_WORK TO COMPLETE:_
Tally up the lines in the material where the word "will" appears, then give the total and nothing else.

── SOURCE MATERIAL

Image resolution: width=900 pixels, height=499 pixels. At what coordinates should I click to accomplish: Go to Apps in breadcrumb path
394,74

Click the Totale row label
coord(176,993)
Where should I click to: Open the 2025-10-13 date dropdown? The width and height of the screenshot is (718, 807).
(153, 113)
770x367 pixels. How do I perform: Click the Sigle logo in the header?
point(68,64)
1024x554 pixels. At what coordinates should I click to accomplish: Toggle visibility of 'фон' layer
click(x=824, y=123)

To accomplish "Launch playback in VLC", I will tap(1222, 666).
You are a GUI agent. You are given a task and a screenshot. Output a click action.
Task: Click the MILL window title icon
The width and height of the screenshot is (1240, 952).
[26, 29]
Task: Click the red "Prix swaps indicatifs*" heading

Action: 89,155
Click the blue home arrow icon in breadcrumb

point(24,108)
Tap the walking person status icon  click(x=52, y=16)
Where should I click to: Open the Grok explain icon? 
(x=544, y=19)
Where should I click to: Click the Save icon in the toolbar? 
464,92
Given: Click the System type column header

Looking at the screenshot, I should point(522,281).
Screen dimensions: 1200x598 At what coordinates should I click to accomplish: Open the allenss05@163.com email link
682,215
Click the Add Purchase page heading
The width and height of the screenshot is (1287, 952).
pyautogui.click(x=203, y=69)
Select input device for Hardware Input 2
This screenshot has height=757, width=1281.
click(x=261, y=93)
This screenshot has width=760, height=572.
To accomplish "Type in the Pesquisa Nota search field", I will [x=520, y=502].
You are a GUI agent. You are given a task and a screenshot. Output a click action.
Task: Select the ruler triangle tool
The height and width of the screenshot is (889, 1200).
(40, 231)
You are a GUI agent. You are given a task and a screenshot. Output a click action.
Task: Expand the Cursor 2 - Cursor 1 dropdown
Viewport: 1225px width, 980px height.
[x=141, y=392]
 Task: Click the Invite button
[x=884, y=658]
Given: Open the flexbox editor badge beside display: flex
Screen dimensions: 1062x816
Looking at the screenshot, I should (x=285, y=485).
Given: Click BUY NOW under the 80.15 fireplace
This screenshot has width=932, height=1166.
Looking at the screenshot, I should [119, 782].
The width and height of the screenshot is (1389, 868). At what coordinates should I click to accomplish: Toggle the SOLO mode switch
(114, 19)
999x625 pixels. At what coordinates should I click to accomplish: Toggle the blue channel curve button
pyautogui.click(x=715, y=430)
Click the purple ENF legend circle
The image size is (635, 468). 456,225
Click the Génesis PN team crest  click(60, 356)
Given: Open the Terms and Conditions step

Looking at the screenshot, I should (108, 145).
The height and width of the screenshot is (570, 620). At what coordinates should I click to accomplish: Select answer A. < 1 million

────

_SOLUTION FOR THIS PROBLEM:_
2